Toward a Unified Metadata Schema for Ecological Momentary Assessment with Voice-First Virtual Assistants
Chen Chen, Khalil Mrini, Kemeberly Charles, Ella T. Lifset, and Michael Hogarth, Alison A. Moore, Nadir Weibel, Emilia Farcas

TL;DR
This paper introduces a unified metadata schema for ecological momentary assessment (EMA) that leverages voice-first virtual assistants to reduce user burden and improve data collection in natural environments.
Contribution
The paper proposes a novel, flexible metadata schema for EMA questions that enables efficient voice interface deployment without extensive coding, facilitating rapid prototyping.
Findings
Schema supports rendering on multiple voice devices
Enables rule-based question rendering at runtime
Reduces development effort for voice EMA platforms
Abstract
Ecological momentary assessment (EMA) is used to evaluate subjects' behaviors and moods in their natural environments, yet collecting real-time and self-report data with EMA is challenging due to user burden.
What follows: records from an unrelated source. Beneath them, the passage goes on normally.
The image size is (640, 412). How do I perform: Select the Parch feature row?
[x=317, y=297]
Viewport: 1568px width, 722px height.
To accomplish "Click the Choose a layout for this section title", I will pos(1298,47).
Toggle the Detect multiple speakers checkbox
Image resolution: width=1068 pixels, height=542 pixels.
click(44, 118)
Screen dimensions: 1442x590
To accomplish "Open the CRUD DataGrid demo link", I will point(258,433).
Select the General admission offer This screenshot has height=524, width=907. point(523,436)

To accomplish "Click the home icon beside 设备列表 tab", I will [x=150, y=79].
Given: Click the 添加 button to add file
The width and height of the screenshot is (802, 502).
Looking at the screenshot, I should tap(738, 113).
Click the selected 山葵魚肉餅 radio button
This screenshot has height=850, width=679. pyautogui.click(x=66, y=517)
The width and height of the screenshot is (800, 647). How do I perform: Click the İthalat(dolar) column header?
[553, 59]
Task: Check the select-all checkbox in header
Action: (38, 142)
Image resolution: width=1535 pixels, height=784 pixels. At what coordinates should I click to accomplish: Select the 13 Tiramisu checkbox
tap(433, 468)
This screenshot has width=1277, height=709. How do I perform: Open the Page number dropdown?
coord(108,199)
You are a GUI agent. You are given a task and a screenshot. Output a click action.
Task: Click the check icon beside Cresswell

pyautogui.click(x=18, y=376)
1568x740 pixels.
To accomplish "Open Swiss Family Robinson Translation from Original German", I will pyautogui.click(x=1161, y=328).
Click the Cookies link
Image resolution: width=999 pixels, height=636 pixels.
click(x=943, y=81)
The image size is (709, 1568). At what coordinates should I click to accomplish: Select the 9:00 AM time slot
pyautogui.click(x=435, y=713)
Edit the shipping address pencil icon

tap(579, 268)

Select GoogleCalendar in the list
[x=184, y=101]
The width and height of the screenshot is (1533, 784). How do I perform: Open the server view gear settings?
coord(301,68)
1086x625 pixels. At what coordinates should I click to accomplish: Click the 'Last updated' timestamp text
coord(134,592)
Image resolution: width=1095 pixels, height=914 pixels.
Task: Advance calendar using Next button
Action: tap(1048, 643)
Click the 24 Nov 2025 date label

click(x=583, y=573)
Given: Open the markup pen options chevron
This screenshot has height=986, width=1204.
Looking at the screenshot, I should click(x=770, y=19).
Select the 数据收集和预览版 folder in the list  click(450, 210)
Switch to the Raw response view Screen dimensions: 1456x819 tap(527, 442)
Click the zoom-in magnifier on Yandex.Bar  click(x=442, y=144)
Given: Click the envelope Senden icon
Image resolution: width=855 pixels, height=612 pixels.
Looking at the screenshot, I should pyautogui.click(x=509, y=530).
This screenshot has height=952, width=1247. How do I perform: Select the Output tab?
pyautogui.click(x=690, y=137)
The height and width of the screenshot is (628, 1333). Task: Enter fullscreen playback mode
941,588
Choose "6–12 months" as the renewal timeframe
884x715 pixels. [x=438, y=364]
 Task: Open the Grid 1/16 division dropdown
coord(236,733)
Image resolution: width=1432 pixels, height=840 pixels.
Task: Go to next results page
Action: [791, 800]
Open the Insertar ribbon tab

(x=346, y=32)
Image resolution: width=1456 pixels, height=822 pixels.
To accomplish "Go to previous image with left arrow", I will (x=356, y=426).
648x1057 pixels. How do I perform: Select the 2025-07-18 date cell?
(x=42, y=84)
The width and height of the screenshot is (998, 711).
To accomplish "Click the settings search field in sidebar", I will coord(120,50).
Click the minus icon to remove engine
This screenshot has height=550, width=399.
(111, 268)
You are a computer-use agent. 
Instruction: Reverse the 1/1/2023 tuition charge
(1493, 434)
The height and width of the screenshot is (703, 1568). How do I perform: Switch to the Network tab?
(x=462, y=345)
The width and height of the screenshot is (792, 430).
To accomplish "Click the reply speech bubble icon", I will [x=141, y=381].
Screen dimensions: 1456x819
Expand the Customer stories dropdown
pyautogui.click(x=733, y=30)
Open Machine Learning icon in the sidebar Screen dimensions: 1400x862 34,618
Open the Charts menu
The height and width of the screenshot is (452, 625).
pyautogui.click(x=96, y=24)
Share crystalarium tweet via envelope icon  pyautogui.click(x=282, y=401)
Integrating voice into EMA data collection platforms through today's intelligent virtual assistants (IVAs) is promising due to hands-free and eye-free nature. However, efficiently managing conversations and EMAs is non-trivial and time consuming due to the ambiguity of the voice input. We approach this problem by rethinking the data modeling of EMA questions and what is needed to deploy them on voice-first user interfaces. We propose a unified metadata schema that models EMA questions and the necessary attributes to effectively and efficiently integrate voice as a new EMA modality. Our schema allows user experience researchers to write simple rules that can be rendered at run-time,…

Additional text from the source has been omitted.